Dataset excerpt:
━━━━━━━━

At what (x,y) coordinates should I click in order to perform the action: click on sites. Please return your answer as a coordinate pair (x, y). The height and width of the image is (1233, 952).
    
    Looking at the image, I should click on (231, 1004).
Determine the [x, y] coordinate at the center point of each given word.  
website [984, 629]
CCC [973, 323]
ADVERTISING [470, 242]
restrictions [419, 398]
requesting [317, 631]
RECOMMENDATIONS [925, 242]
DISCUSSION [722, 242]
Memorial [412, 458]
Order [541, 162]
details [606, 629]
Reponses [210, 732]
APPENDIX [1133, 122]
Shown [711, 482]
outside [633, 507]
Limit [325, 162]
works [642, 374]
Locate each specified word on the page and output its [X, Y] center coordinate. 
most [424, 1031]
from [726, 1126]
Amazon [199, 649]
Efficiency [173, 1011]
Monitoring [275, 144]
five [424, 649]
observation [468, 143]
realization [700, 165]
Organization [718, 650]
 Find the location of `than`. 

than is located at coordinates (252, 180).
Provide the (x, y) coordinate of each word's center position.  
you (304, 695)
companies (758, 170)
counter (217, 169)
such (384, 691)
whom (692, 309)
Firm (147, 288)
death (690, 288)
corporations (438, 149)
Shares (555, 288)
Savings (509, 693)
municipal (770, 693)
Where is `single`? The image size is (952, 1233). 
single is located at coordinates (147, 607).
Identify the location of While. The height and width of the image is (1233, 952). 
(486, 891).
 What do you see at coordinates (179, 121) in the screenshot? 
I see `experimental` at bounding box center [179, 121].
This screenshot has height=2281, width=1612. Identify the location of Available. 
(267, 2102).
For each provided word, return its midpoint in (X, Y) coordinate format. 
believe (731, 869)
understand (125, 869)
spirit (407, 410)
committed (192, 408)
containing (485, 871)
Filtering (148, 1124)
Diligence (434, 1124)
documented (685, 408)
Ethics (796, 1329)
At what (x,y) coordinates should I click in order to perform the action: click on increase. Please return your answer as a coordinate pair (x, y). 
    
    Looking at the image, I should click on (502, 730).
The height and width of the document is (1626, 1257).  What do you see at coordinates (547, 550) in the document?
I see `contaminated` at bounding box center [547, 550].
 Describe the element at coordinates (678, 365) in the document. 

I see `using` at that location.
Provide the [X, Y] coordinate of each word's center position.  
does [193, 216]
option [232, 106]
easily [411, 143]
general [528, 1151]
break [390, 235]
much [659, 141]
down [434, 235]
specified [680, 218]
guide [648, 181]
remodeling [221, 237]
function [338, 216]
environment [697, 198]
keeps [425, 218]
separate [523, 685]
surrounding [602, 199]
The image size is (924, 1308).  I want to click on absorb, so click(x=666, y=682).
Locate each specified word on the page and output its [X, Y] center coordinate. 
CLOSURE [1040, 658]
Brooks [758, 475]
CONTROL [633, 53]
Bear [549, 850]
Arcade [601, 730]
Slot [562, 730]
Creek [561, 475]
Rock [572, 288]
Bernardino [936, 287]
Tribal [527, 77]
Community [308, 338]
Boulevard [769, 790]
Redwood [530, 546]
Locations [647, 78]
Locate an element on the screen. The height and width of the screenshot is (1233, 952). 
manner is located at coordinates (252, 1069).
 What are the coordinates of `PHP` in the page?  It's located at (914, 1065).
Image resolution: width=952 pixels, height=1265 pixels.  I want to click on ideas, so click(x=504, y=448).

━━━━━━━━

### Brief
Reproduce the material above with every occurrence of "coordinate pair" replaced by "point", keeping everything else the same.

### Written answer
At what (x,y) coordinates should I click in order to perform the action: click on sites. Please return your answer as a point (x, y). The height and width of the image is (1233, 952).
    
    Looking at the image, I should click on (231, 1004).
Determine the [x, y] coordinate at the center point of each given word.  
website [984, 629]
CCC [973, 323]
ADVERTISING [470, 242]
restrictions [419, 398]
requesting [317, 631]
RECOMMENDATIONS [925, 242]
DISCUSSION [722, 242]
Memorial [412, 458]
Order [541, 162]
details [606, 629]
Reponses [210, 732]
APPENDIX [1133, 122]
Shown [711, 482]
outside [633, 507]
Limit [325, 162]
works [642, 374]
Locate each specified word on the page and output its [X, Y] center coordinate. 
most [424, 1031]
from [726, 1126]
Amazon [199, 649]
Efficiency [173, 1011]
Monitoring [275, 144]
five [424, 649]
observation [468, 143]
realization [700, 165]
Organization [718, 650]
 Find the location of `than`. 

than is located at coordinates (252, 180).
Provide the (x, y) coordinate of each word's center position.  
you (304, 695)
companies (758, 170)
counter (217, 169)
such (384, 691)
whom (692, 309)
Firm (147, 288)
death (690, 288)
corporations (438, 149)
Shares (555, 288)
Savings (509, 693)
municipal (770, 693)
Where is `single`? The image size is (952, 1233). 
single is located at coordinates (147, 607).
Identify the location of While. The height and width of the image is (1233, 952). 
(486, 891).
 What do you see at coordinates (179, 121) in the screenshot? 
I see `experimental` at bounding box center [179, 121].
This screenshot has height=2281, width=1612. Identify the location of Available. 
(267, 2102).
For each provided word, return its midpoint in (X, Y) coordinate format. 
believe (731, 869)
understand (125, 869)
spirit (407, 410)
committed (192, 408)
containing (485, 871)
Filtering (148, 1124)
Diligence (434, 1124)
documented (685, 408)
Ethics (796, 1329)
At what (x,y) coordinates should I click in order to perform the action: click on increase. Please return your answer as a point (x, y). 
    
    Looking at the image, I should click on (502, 730).
The height and width of the document is (1626, 1257).  What do you see at coordinates (547, 550) in the document?
I see `contaminated` at bounding box center [547, 550].
 Describe the element at coordinates (678, 365) in the document. 

I see `using` at that location.
Provide the [X, Y] coordinate of each word's center position.  
does [193, 216]
option [232, 106]
easily [411, 143]
general [528, 1151]
break [390, 235]
much [659, 141]
down [434, 235]
specified [680, 218]
guide [648, 181]
remodeling [221, 237]
function [338, 216]
environment [697, 198]
keeps [425, 218]
separate [523, 685]
surrounding [602, 199]
The image size is (924, 1308).  I want to click on absorb, so click(x=666, y=682).
Locate each specified word on the page and output its [X, Y] center coordinate. 
CLOSURE [1040, 658]
Brooks [758, 475]
CONTROL [633, 53]
Bear [549, 850]
Arcade [601, 730]
Slot [562, 730]
Creek [561, 475]
Rock [572, 288]
Bernardino [936, 287]
Tribal [527, 77]
Community [308, 338]
Boulevard [769, 790]
Redwood [530, 546]
Locations [647, 78]
Locate an element on the screen. The height and width of the screenshot is (1233, 952). 
manner is located at coordinates (252, 1069).
 What are the coordinates of `PHP` in the page?  It's located at (914, 1065).
Image resolution: width=952 pixels, height=1265 pixels.  I want to click on ideas, so click(x=504, y=448).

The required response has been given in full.